Background Pretreatment and on‐treatment plasma cytokine levels in predicting clinical benefit in patients with advanced non‐small cell lung cancer (NSCLC) treated with anti‐programmed death‐1 (PD‐1)‐based chemotherapy is still a matter of debate. Methods We measured 12 kind of plasma cytokines in patients with stage III/IV NSCLC before and during treatment with anti‐PD‐1 based chemotherapy. Associations with best overall response, and survival including progression‐free survival (PFS) and overall survival (OS) were assessed using Chi‐square test and Kaplan–Meier plots with log‐rank test, respectively. Logistic regression and Cox regression were used to determine independent risk factors. Results Of a total of 60 patients, high‐level of pretreatment interleukin‐2 was associated with longer PFS (log rank p = 0.049), while high‐level of pretreatment interleukin‐8 was associated with shorter OS (log rank p = 0.006). Increased on‐treatment interleukin‐1β (IL‐1β) was associated with both better response (odds ratio [OR] 6.233, 95% confidential interval [CI]: 1.451–26.344, p = 0.013) and longer PFS (hazard ratio [HR] 0.305, 95% CI: 0.127–0.730, p = 0.008). On the contrary, increased on‐treatment interleukin‐6 (IL‐6) was associated with a worse response (OR 0.015, 95% CI: 0.001–0.400, p = 0.012), worse PFS (HR 2.639, 95% CI: 1.163–5.991, p = 0.020) and worse OS (HR 2.742, 95% CI: 1.063–7.074, p = 0.037). Increased interferon‐γ (IFN‐γ) was found to be associated with better PFS (HR 0.336, 95% CI: 0.153–0.745, p = 0.007). Conclusions In patients with advanced NSCLC who received chemoimmunotherapy, on‐treatment increased IL‐1β and IFN‐γ may serve as positive indicator of efficacy, while on‐treatment increased IL‐6 might play a predictive role of worse clinical outcome.

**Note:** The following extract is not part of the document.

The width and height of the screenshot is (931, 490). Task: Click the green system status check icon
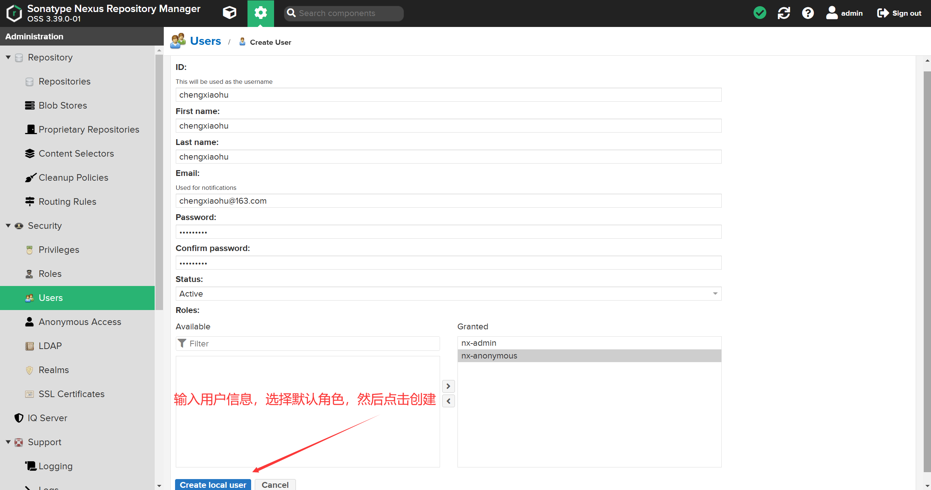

We retrospectively measured 12 kind of plasma cytokines in patients with stage III/IV non‐small cell lung cancer before and during immune checkpoint inhibitor (ICI)‐based chemoimmunotherapy. Results showed that increased on‐treatment interleukin‐1β, interferon‐γ were related to longer progression‐free survival (PFS). Increased on‐treatment IL‐6 was related to shorter PFS. We suggest the indicative role played by circulating cytokines and efficacy of ICI‐based chemotherapy.